Tea with Milk (1 Teacup (6 Fl Oz)) and Digestive Biscuits (Britannia) (1 Serving)
Afternoon Snack
137 mg/dL
avg. peak value
Usually causes a medium spike
Avg. Food Score on Ultrahuman App
Ultrahuman Users got an UNSTABLE response
Other related foods
How to consume Digestive Biscuits, Tea With Milk without glucose spikes
Limit Portion Size
Reduce the number of digestive biscuits you consume at one time. Eating smaller quantities can help in managing glucose spikes.
Pair with Protein
Include a source of protein, such as a handful of nuts or a boiled egg, when you have your tea and biscuits. Protein can help in slowing down the absorption of carbohydrates.
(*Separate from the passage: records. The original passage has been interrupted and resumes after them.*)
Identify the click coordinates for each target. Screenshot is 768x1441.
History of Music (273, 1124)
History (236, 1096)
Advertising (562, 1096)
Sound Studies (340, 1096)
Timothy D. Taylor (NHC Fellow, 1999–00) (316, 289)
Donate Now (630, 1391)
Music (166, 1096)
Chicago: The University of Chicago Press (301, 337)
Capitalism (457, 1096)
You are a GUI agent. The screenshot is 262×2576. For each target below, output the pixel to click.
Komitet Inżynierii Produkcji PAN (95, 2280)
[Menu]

Choose Whole Grain Biscuits
Opt for whole grain or multi-grain biscuits, which tend to have a slower impact on blood sugar levels compared to regular digestive biscuits.
Add Fiber
Include a source of fiber in your snack, like a side of sliced apples or pears. Fiber can aid in slowing digestion and stabilizing blood sugar levels.
Drink Unsweetened Tea
If you add sugar to your tea, try reducing it gradually or switch to using a small amount of a natural sweetener with a lower impact on blood sugar.
Use Plant-Based Milk
Consider using unsweetened plant-based milk like almond or soy milk, which may have less impact on blood sugar compared to regular cow's milk.
Incorporate Healthy Fats
Add a small serving of healthy fats, such as a few slices of avocado or a tablespoon of chia seeds, to your snack to help manage blood sugar.
Stay Hydrated
Drink a glass of water before having your tea and biscuits. Staying hydrated can help with overall blood sugar management.
Opt for Decaf Tea
If caffeine affects your blood sugar, choose decaffeinated tea to reduce the impact on your levels.
Mindful Eating
Eat slowly and mindfully, savoring each bite, which can help in recognizing fullness cues and prevent overindulgence.